PPP 会话验证：PAP和CHAP有啥区别？两张神图总结完！

PAP 使用双向握手来验证客户端会话，而 CHAP 使用三次握手，两种身份验证过程都很常见，但只有一种更安全。

• PAP，英文全称Password Authentication Protocol，中文解释为密码验证协议
• CHAP，英文全称Challenge Handshake Authentication Protocol，中文解释为质询握手验证协议

两种验证协议都用于验证 PPP 会话，并且可以与许多 VPN 一起使用。

PAP 的工作方式类似于标准登录程序，远程系统使用静态用户名和密码组合对自身进行身份验证，密码可以通过已建立的加密隧道以提高安全性，但 PAP 会受到许多攻击，由于信息是静态的，很容易被密码猜测和窥探。
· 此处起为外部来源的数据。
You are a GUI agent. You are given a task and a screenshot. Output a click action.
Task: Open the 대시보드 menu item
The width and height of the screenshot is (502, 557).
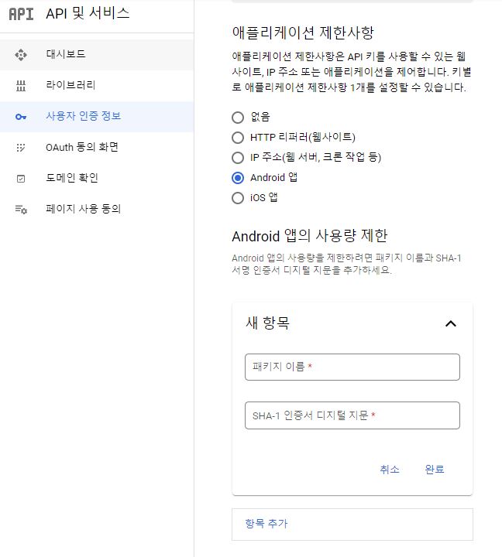tap(65, 55)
CHAP采用更复杂、更安全的身份验证方法，它通过生成随机字符串为每个身份验证创建一个唯一的质询短语。该质询短语使用单向散列函数与设备主机名相结合，通过此过程，CHAP 可以不通过网络发送静态机密信息的方式进行身份验证。

让我们更深入地了解 PAP 和 CHAP 之间的差异以及它们如何协同工作。

什么是 PAP？

在两种点对点协议 (PPP) 身份验证方法中，PAP 比较老，它在 1992 年通过 IEEE征求意见稿 1334进行了标准化。

PAP 是一种客户端-服务器、基于密码的身份验证协议，身份验证仅在会话建立过程开始时发生一次。

PAP 通过以下步骤使用双向握手过程进行身份验证。

步骤 1. 客户端向服务器发送用户名和密码。

希望与服务器建立 PPP 会话的客户端向服务器发送用户名和密码组合，这是通过身份验证请求数据包执行的。

步骤 2. 服务器接受凭据并进行验证。

如果服务器正在侦听身份验证请求，它将接受用户名和密码凭据并验证它们是否匹配。

如果凭据发送正确，服务器将向客户端发送一个认证确认响应数据包，然后服务器将在客户端和服务器之间建立 PPP 会话。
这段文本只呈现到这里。